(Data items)
------------------------------------
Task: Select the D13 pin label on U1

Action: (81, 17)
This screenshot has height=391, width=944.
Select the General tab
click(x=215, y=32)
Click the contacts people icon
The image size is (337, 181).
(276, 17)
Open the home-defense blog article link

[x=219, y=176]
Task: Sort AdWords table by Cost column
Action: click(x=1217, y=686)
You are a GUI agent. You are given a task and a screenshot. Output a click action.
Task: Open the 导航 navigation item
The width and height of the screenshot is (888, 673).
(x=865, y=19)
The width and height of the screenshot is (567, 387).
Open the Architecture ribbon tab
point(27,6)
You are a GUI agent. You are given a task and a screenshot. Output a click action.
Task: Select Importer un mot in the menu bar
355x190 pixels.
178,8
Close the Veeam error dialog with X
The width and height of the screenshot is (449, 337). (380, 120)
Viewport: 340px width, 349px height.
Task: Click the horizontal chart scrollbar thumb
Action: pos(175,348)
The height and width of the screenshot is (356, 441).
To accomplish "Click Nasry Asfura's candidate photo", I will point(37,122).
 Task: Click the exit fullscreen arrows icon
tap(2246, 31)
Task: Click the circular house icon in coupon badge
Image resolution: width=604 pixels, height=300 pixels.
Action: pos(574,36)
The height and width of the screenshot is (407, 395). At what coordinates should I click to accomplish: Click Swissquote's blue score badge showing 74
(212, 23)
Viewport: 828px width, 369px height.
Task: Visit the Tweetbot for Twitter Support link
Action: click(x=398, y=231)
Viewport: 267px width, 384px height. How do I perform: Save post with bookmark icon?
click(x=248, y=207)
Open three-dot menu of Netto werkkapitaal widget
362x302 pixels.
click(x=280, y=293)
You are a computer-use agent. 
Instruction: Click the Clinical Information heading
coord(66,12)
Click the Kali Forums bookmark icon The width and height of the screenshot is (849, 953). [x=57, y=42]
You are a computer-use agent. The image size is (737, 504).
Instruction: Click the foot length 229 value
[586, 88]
------------------------------------
▸ Task description: Could you give the rows above as a JSON list of strings, one string per line, with blank lines left out?

▸ Response to this task:
[
  "Task: Select the D13 pin label on U1",
  "Action: (81, 17)",
  "This screenshot has height=391, width=944.",
  "Select the General tab",
  "click(x=215, y=32)",
  "Click the contacts people icon",
  "The image size is (337, 181).",
  "(276, 17)",
  "Open the home-defense blog article link",
  "[x=219, y=176]",
  "Task: Sort AdWords table by Cost column",
  "Action: click(x=1217, y=686)",
  "You are a GUI agent. You are given a task and a screenshot. Output a click action.",
  "Task: Open the 导航 navigation item",
  "The width and height of the screenshot is (888, 673).",
  "(x=865, y=19)",
  "The width and height of the screenshot is (567, 387).",
  "Open the Architecture ribbon tab",
  "point(27,6)",
  "You are a GUI agent. You are given a task and a screenshot. Output a click action.",
  "Task: Select Importer un mot in the menu bar",
  "355x190 pixels.",
  "178,8",
  "Close the Veeam error dialog with X",
  "The width and height of the screenshot is (449, 337). (380, 120)",
  "Viewport: 340px width, 349px height.",
  "Task: Click the horizontal chart scrollbar thumb",
  "Action: pos(175,348)",
  "The height and width of the screenshot is (356, 441).",
  "To accomplish \"Click Nasry Asfura's candidate photo\", I will point(37,122).",
  " Task: Click the exit fullscreen arrows icon",
  "tap(2246, 31)",
  "Task: Click the circular house icon in coupon badge",
  "Image resolution: width=604 pixels, height=300 pixels.",
  "Action: pos(574,36)",
  "The height and width of the screenshot is (407, 395). At what coordinates should I click to accomplish: Click Swissquote's blue score badge showing 74",
  "(212, 23)",
  "Viewport: 828px width, 369px height.",
  "Task: Visit the Tweetbot for Twitter Support link",
  "Action: click(x=398, y=231)",
  "Viewport: 267px width, 384px height. How do I perform: Save post with bookmark icon?",
  "click(x=248, y=207)",
  "Open three-dot menu of Netto werkkapitaal widget",
  "362x302 pixels.",
  "click(x=280, y=293)",
  "You are a computer-use agent. ",
  "Instruction: Click the Clinical Information heading",
  "coord(66,12)",
  "Click the Kali Forums bookmark icon The width and height of the screenshot is (849, 953). [x=57, y=42]",
  "You are a computer-use agent. The image size is (737, 504).",
  "Instruction: Click the foot length 229 value",
  "[586, 88]"
]